Task description: The data must be returned in full and exactly as given.

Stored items
^^^^^^^^^^^^^^^^
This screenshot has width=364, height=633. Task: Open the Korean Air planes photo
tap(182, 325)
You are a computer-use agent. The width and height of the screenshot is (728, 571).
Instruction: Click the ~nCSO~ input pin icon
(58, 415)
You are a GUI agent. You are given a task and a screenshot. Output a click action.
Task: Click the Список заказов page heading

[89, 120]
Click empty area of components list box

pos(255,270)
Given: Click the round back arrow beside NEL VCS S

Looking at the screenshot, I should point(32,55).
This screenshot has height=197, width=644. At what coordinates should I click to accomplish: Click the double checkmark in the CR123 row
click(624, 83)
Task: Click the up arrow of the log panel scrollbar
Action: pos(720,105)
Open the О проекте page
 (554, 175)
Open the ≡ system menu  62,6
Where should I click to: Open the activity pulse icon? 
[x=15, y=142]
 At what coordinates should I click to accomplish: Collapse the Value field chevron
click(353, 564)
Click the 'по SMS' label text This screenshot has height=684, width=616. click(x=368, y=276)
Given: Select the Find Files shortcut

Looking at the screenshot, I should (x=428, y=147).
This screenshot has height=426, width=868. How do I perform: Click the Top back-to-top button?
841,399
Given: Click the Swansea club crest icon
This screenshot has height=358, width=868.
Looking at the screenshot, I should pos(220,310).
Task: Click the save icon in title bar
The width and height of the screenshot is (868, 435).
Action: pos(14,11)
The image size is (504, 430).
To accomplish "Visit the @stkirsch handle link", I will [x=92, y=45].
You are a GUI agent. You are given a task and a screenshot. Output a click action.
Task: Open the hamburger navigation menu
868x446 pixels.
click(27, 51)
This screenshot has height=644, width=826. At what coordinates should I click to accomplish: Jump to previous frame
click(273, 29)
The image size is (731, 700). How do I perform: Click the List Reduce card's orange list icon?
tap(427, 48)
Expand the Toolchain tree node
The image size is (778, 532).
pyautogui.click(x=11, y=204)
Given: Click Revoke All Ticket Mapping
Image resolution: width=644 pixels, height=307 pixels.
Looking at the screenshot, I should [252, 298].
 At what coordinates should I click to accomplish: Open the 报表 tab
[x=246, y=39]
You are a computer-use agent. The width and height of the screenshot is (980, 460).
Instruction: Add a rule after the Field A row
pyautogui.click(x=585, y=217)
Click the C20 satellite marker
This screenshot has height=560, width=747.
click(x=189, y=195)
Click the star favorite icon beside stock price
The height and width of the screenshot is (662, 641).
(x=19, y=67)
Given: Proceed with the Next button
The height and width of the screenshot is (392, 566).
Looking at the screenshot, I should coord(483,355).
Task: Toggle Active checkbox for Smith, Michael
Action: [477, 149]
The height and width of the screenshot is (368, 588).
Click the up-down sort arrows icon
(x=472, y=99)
^^^^^^^^^^^^^^^^
Result of the task:
This screenshot has width=364, height=633. Task: Open the Korean Air planes photo
tap(182, 325)
You are a computer-use agent. The width and height of the screenshot is (728, 571).
Instruction: Click the ~nCSO~ input pin icon
(58, 415)
You are a GUI agent. You are given a task and a screenshot. Output a click action.
Task: Click the Список заказов page heading

[89, 120]
Click empty area of components list box

pos(255,270)
Given: Click the round back arrow beside NEL VCS S

Looking at the screenshot, I should point(32,55).
This screenshot has height=197, width=644. At what coordinates should I click to accomplish: Click the double checkmark in the CR123 row
click(624, 83)
Task: Click the up arrow of the log panel scrollbar
Action: pos(720,105)
Open the О проекте page
 (554, 175)
Open the ≡ system menu  62,6
Where should I click to: Open the activity pulse icon? 
[x=15, y=142]
 At what coordinates should I click to accomplish: Collapse the Value field chevron
click(353, 564)
Click the 'по SMS' label text This screenshot has height=684, width=616. click(x=368, y=276)
Given: Select the Find Files shortcut

Looking at the screenshot, I should (x=428, y=147).
This screenshot has height=426, width=868. How do I perform: Click the Top back-to-top button?
841,399
Given: Click the Swansea club crest icon
This screenshot has height=358, width=868.
Looking at the screenshot, I should pos(220,310).
Task: Click the save icon in title bar
The width and height of the screenshot is (868, 435).
Action: pos(14,11)
The image size is (504, 430).
To accomplish "Visit the @stkirsch handle link", I will [x=92, y=45].
You are a GUI agent. You are given a task and a screenshot. Output a click action.
Task: Open the hamburger navigation menu
868x446 pixels.
click(27, 51)
This screenshot has height=644, width=826. At what coordinates should I click to accomplish: Jump to previous frame
click(273, 29)
The image size is (731, 700). How do I perform: Click the List Reduce card's orange list icon?
tap(427, 48)
Expand the Toolchain tree node
The image size is (778, 532).
pyautogui.click(x=11, y=204)
Given: Click Revoke All Ticket Mapping
Image resolution: width=644 pixels, height=307 pixels.
Looking at the screenshot, I should [252, 298].
 At what coordinates should I click to accomplish: Open the 报表 tab
[x=246, y=39]
You are a computer-use agent. The width and height of the screenshot is (980, 460).
Instruction: Add a rule after the Field A row
pyautogui.click(x=585, y=217)
Click the C20 satellite marker
This screenshot has height=560, width=747.
click(x=189, y=195)
Click the star favorite icon beside stock price
The height and width of the screenshot is (662, 641).
(x=19, y=67)
Given: Proceed with the Next button
The height and width of the screenshot is (392, 566).
Looking at the screenshot, I should coord(483,355).
Task: Toggle Active checkbox for Smith, Michael
Action: [477, 149]
The height and width of the screenshot is (368, 588).
Click the up-down sort arrows icon
(x=472, y=99)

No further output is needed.